La asignación de escolta a Sarah Santaolalla se produjo tras una denuncia de agresión interpuesta por el periodista Vito Quiles. Sin embargo, el material gráfico del incidente y el parte médico posterior no habrían respaldado la versión de una agresión grave, según diversas informaciones. A pesar de ello, el departamento de Marlaska desplegó un dispositivo policial que, según estimaciones del sindicato Jupol, habría costado unos 12.000 euros brutos a las arcas públicas. La tertuliana, conocida por sus posturas afines al Ejecutivo, habría comentado que "la policía se ha portado bien", sin dar detalles del servicio.

El argumento de 'seguridad pública' y 'protección de personas' esgrimido por el Ministerio del Interior para denegar el acceso a los informes se considera insuficiente por los sindicatos policiales. Estos argumentan que, si bien la normativa permite la protección en casos de riesgo grave e inminente, la opacidad actual impide verificar si se han seguido los criterios técnicos y operativos adecuados y si se han detraído efectivos de otras unidades operativas esenciales.

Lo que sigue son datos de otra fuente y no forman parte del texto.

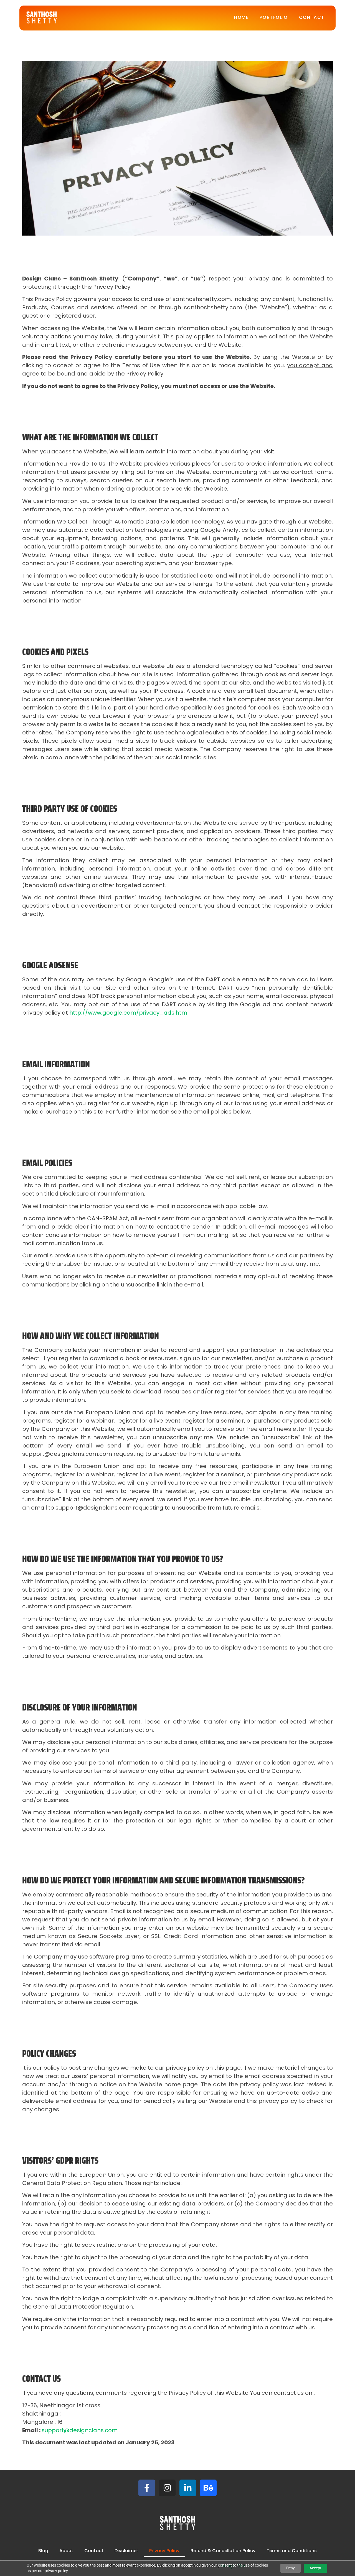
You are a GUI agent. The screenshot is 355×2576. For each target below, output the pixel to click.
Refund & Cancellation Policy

Sindicatos policiales exigen transparencia sobre el uso de recursos

La reacción de los sindicatos de los cuerpos de seguridad no se ha hecho esperar. El Sindicato Unificado de Policía (SUP) ha exigido explicaciones detalladas y el acceso a los "informes técnicos" que justifican el despliegue de medios policiales para la protección de Santaolalla. Reclaman "transparencia" al Ejecutivo sobre la asignación de recursos y los criterios que han motivado este operativo, calificado como "excepcional" por la propia instrucción interna.

La Instrucción 3/2025, que el Ministerio utiliza para restringir la información, establece que estas medidas de protección solo deben adoptarse ante un riesgo grave e inminente o tras una valoración técnica exhaustiva. Los sindicatos insisten en conocer las circunstancias concretas que han llevado a activar un servicio de protección de esta magnitud, dado que implica la asignación de recursos policiales limitados que podrían ser necesarios en otras operaciones de mayor calado para la seguridad ciudadana.

Precedente legal dudoso en la ocultación de información

La decisión del Ministerio del Interior de ampararse en la Ley de Secretos Oficiales, una legislación de la época franquista criticada por su carácter restrictivo, plantea serias dudas sobre la transparencia del actual Gobierno. La existencia de una nueva ley de información clasificada, aprobada en 2025, que busca modernizar y limitar los secretos de Estado, hace aún más cuestionable el recurso a normativas obsoletas para ocultar información sobre servicios policiales.

La negativa a facilitar detalles sobre la escolta de Sarah Santaolalla, en lugar de disipar las sospechas, las alimenta. El público y los propios agentes de policía merecen conocer si los recursos públicos se están utilizando de manera eficiente y justificada, especialmente cuando se alegan motivos tan sensibles como la 'seguridad pública'. El Ministerio del Interior tiene la obligación de ser transparente; la opacidad actual solo genera desconfianza y alimenta el debate sobre posibles favoritismos.